_GOAL OF THE EXERCISE_
Copy each line of the entries that includes the word "Coins".

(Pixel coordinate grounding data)
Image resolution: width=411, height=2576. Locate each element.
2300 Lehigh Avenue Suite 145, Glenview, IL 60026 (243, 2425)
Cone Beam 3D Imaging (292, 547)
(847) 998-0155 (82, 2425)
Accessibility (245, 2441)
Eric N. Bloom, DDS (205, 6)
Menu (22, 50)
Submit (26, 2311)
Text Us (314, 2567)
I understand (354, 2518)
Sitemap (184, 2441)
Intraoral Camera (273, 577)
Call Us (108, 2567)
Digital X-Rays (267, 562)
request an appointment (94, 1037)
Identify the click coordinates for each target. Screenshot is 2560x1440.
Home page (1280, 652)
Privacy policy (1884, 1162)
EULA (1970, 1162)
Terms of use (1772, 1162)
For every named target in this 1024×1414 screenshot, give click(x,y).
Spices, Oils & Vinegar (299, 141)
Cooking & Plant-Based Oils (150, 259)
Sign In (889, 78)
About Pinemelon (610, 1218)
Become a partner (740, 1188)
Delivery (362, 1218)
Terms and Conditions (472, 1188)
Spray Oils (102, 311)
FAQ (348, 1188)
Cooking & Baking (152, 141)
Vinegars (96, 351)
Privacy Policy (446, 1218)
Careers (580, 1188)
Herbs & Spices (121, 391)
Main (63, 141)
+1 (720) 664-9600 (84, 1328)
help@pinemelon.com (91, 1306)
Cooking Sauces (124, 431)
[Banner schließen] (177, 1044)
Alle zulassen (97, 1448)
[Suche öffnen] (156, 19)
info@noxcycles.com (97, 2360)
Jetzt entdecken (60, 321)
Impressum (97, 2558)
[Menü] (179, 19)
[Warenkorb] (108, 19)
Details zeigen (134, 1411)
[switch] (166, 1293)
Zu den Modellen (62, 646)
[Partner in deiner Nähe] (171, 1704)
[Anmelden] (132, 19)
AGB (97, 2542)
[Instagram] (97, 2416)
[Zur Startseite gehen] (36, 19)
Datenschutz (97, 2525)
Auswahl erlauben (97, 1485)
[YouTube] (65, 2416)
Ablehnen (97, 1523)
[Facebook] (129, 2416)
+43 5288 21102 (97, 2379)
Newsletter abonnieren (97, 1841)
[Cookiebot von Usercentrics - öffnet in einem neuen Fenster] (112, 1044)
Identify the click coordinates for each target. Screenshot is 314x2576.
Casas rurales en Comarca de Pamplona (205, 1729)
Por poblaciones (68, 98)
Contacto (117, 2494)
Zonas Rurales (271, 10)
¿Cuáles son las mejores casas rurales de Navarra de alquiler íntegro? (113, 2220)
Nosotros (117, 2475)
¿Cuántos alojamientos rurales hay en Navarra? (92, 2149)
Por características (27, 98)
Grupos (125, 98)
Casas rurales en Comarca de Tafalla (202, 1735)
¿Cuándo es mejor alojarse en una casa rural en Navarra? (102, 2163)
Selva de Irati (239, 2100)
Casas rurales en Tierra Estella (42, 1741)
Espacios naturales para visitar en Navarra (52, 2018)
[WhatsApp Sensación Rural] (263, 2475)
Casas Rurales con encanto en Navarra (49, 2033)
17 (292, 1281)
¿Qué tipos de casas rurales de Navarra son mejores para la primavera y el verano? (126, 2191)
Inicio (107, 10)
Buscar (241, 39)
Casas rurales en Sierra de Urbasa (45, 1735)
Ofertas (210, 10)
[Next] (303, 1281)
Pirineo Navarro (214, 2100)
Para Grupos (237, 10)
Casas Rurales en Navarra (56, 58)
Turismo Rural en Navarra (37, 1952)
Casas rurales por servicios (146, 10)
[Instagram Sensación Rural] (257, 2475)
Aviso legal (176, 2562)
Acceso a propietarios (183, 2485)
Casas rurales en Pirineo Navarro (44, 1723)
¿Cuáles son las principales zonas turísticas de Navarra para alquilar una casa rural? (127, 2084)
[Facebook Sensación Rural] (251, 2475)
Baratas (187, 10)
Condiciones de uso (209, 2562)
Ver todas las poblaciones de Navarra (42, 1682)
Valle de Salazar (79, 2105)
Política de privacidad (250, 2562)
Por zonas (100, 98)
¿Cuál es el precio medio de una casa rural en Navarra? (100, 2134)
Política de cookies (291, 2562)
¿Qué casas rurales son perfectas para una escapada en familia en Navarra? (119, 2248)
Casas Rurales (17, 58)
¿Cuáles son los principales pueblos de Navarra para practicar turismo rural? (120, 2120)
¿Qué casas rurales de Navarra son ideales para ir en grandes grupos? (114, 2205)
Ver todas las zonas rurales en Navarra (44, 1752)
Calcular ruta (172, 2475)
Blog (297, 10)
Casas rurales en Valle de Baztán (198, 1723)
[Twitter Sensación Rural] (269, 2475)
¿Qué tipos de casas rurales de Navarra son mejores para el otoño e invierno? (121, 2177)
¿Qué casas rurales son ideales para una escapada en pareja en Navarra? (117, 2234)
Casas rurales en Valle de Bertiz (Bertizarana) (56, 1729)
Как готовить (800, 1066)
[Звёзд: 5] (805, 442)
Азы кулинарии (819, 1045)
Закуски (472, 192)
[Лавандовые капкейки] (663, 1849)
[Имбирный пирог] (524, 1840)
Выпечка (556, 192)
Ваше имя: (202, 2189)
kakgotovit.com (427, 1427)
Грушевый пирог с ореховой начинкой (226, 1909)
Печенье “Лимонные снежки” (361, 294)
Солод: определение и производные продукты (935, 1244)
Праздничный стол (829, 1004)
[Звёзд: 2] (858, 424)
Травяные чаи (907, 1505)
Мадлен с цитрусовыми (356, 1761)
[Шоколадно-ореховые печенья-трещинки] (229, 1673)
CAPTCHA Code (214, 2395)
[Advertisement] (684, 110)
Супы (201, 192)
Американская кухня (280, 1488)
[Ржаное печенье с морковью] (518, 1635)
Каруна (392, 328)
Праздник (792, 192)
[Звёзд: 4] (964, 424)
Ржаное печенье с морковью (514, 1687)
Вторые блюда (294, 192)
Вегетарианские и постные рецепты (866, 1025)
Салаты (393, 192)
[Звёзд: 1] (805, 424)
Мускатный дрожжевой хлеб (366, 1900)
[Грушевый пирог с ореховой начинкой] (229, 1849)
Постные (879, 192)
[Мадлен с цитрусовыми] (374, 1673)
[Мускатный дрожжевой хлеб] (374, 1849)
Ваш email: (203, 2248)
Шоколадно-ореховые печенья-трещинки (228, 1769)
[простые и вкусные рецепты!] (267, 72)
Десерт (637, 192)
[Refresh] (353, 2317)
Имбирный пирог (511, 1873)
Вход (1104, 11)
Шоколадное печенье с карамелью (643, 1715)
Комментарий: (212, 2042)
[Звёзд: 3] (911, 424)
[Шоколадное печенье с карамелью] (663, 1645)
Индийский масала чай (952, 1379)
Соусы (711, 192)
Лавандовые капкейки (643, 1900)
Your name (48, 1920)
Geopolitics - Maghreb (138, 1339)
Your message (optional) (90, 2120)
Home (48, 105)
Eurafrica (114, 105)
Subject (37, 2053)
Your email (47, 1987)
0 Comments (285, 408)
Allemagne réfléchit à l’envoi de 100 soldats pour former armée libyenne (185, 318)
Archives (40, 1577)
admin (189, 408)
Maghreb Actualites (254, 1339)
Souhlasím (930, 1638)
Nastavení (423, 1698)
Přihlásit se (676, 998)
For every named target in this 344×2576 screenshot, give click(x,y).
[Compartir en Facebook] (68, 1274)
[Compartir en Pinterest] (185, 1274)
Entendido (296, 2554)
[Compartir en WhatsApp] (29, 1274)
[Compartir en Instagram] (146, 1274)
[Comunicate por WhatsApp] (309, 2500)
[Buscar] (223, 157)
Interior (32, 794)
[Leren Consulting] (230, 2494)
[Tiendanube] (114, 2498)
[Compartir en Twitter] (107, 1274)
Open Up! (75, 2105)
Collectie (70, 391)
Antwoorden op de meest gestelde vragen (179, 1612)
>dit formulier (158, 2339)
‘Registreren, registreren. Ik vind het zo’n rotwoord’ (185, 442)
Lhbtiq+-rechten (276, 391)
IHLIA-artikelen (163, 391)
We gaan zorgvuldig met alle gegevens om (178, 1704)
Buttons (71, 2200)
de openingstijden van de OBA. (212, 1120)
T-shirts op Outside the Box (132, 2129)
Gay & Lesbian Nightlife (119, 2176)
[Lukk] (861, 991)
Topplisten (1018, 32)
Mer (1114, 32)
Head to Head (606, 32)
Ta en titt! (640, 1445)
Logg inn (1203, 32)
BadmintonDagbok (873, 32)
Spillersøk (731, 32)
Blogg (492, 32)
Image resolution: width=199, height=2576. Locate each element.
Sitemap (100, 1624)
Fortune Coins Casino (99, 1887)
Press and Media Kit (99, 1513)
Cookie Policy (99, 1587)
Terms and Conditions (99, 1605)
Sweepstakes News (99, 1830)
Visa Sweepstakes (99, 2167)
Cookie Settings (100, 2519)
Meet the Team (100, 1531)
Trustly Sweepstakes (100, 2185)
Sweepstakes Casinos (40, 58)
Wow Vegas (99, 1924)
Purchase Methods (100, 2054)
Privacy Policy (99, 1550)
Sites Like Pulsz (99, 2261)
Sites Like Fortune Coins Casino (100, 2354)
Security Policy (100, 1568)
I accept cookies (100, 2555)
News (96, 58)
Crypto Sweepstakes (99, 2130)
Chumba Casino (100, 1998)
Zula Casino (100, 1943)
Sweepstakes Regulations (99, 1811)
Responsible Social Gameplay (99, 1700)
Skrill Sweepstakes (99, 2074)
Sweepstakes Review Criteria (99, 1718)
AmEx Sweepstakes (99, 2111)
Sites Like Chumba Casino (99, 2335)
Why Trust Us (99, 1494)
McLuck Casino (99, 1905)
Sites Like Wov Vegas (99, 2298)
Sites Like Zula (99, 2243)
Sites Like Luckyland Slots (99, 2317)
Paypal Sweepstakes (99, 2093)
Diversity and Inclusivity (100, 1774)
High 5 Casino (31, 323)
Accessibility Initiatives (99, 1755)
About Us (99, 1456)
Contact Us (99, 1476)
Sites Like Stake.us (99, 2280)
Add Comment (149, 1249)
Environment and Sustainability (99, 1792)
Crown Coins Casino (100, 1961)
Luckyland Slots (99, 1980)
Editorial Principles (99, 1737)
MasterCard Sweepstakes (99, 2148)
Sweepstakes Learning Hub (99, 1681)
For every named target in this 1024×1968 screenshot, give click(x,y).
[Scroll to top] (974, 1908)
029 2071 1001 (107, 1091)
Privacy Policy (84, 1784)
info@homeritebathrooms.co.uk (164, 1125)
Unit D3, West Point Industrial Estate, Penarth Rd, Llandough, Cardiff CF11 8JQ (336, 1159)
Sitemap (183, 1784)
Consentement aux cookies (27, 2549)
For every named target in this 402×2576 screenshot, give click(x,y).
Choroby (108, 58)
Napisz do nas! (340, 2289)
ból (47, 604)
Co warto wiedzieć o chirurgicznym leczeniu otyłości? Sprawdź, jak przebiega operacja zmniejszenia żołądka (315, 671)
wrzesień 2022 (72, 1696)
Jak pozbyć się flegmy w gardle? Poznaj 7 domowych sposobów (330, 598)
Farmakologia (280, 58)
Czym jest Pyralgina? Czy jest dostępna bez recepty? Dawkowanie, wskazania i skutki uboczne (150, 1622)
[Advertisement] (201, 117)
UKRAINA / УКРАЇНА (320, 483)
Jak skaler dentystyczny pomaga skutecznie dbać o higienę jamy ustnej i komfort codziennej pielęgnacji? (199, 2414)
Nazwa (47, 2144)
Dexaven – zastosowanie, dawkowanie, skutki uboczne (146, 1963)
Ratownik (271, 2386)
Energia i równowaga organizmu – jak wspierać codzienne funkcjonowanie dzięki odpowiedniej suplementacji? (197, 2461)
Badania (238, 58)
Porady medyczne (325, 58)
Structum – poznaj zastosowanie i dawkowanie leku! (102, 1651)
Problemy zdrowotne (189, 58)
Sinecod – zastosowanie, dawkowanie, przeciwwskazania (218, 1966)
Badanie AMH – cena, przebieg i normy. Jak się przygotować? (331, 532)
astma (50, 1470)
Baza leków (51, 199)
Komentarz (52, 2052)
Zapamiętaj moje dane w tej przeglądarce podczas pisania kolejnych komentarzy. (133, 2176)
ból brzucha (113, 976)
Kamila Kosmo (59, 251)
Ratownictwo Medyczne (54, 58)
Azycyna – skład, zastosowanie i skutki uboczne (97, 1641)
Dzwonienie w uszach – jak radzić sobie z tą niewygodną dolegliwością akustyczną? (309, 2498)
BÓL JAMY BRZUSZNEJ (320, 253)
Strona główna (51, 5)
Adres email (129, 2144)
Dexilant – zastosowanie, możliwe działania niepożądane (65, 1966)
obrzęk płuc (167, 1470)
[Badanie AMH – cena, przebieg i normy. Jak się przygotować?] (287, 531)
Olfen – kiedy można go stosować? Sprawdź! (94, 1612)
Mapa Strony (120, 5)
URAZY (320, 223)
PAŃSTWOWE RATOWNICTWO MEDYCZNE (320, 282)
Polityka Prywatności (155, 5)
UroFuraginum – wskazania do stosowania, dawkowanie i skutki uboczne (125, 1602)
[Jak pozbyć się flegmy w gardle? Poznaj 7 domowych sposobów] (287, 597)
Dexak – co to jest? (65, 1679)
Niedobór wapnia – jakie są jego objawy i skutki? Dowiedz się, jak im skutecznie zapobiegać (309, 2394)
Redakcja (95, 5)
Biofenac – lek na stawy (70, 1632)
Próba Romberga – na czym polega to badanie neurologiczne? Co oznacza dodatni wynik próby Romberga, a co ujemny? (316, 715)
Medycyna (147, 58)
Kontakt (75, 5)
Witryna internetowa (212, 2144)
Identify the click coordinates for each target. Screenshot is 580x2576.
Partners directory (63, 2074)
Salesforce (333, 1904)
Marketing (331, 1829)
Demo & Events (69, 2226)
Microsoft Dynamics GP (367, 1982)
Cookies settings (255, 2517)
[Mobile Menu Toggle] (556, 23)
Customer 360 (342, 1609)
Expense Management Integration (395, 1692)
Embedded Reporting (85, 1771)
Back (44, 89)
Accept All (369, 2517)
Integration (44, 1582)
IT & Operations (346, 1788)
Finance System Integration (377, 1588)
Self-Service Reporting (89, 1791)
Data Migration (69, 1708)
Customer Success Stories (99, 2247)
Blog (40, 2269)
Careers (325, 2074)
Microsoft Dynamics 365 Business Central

_TASK SOLUTION_
Fortune Coins Casino (99, 1887)
Sites Like Fortune Coins Casino (100, 2354)
Crown Coins Casino (100, 1961)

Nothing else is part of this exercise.